▸ **AIM**
Reproduce every line of the material below, requests included, and add 79 to each coordinate value in the answers.

[Extracted data entries]
++++

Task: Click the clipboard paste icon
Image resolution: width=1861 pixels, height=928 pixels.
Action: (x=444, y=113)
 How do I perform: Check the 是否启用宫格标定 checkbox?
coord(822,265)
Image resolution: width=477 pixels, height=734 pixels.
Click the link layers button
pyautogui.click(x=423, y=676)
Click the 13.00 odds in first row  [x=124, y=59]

++++

▸ **PROBLEM SOLUTION**
Task: Click the clipboard paste icon
Image resolution: width=1861 pixels, height=928 pixels.
Action: (x=523, y=192)
 How do I perform: Check the 是否启用宫格标定 checkbox?
coord(901,344)
Image resolution: width=477 pixels, height=734 pixels.
Click the link layers button
pyautogui.click(x=502, y=755)
Click the 13.00 odds in first row  [x=203, y=138]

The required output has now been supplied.